McCloud preparing for NFL Draft
McCloud got an agent and declared for the NFL Draft on Jan. 5, just days after Notre Dame lost in the first round of the College Football Playoff to soon-to-be national champion Alabama.
After that, he went to work. From the second week in January to late March — pretty much until Notre Dame’s pro day March 31 — McCloud spent his days training in Fort Lauderdale, Florida with a group of other draft hopefuls, including UNC standout running back Javonte Williams.
In those months, McCloud started to get a sense of how draft analysts perceived him. He wasn’t selected to the Senior Bowl. He wasn’t invited to the NFL Combine. And that fueled him more, he said. (McCloud perhaps takes after his mentor — South Pointe legend and 2019 Defensive Player of the Year Stephon Gilmore — in this way: He holds a quiet confidence that’s covered by an easy-going demeanor. But he keeps track of the noise.)

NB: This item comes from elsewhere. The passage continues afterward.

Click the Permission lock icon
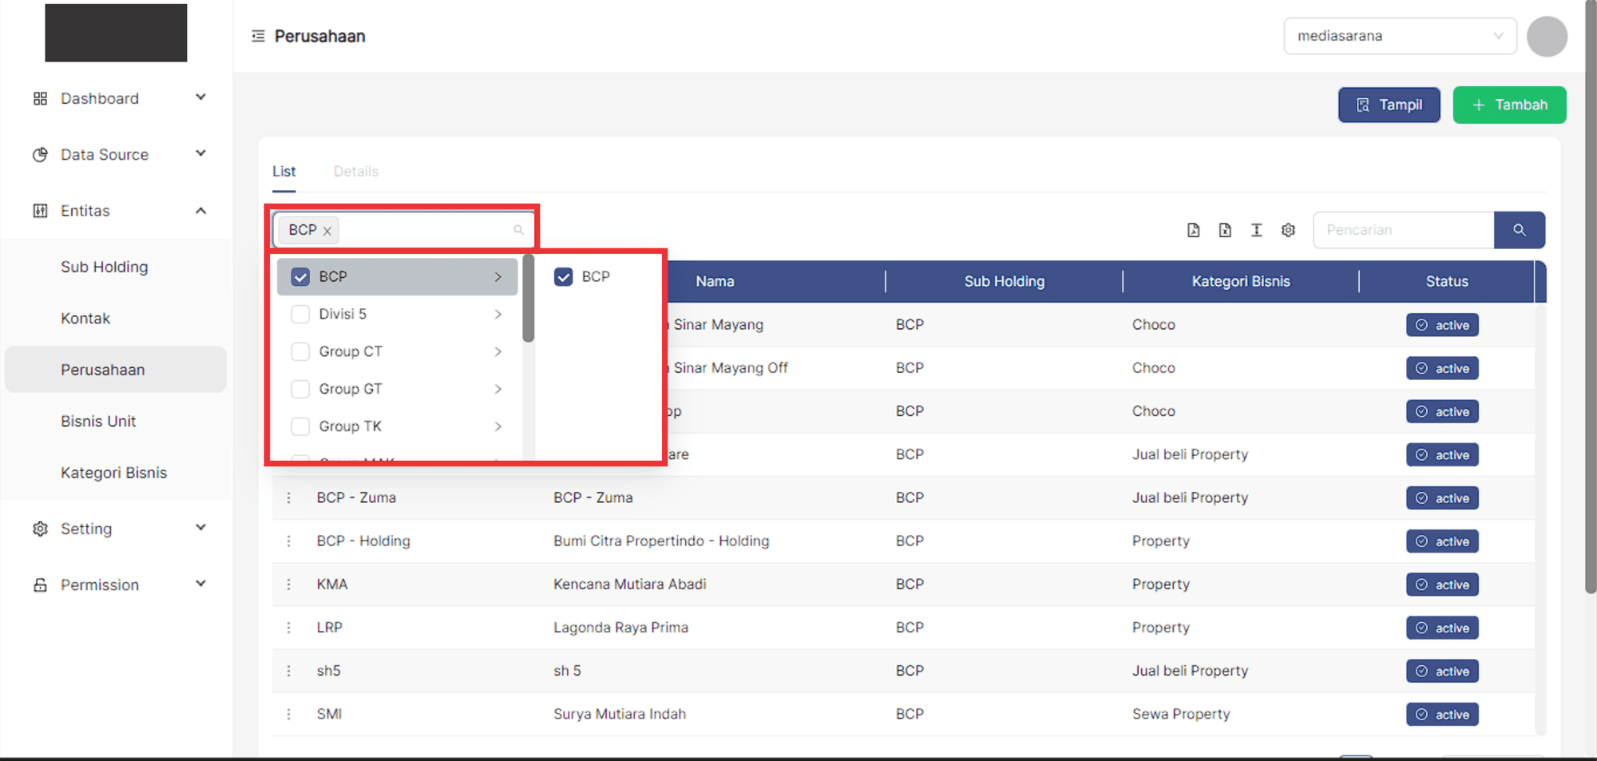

“I feel like by the time pro day hit, there was so much to prove that I really didn’t have nervous emotions or anything,” he said. “I just had to go out there and get my respect.”
And by all indications, his pro day boosted his draft stock: He ran a 4.37 40-yard dash — a brow-raising feat considering the fastest people in the league record times of 4.4 or just above it — and notched a 34-inch vertical.
Is that enough to get the AP second-team All-ACC player and No. 1 cornerback on one of the staunchest defenses in the country drafted? Scouts aren’t sure.
But those results have at least forced decision-makers to review his tapes again.
Said McCloud: “Definitely been getting a lot more calls after pro day.”
‘Keep chasing it’
McCloud hopes to be the eighth player from the 70,000-person city of Rock Hill since 2010 drafted. That list includes a number of hometown heroes who still come back to visit — including the Steelers’ Mason Rudolph, who was at a Northwestern Hall of Fame event in February; Jadeveon Clowney, who traditionally holds football camps in Rock Hill during the summers; and DeVonte Holloman, who’s the head coach of the South Pointe varsity football team.
And even if McCloud goes undrafted, he can emulate others from York County who’ve traversed that particular path: Take for example Tori Gurley, a Gamecock great who signed with the Packers in 2011 after not being drafted. Or Anthony Johnson, who was signed by the Steelers in 2019.
Come the fall of 2021, McCloud hopes to be the 46th player with ties to York, Chester and/or Lancaster counties to make an NFL roster.
“From York County, the people who came before us, they set that standard and (told us) to keep chasing it,” he said.
And that’s exactly what McCloud is doing — hoping that running headlong into his dreams will pay off once more.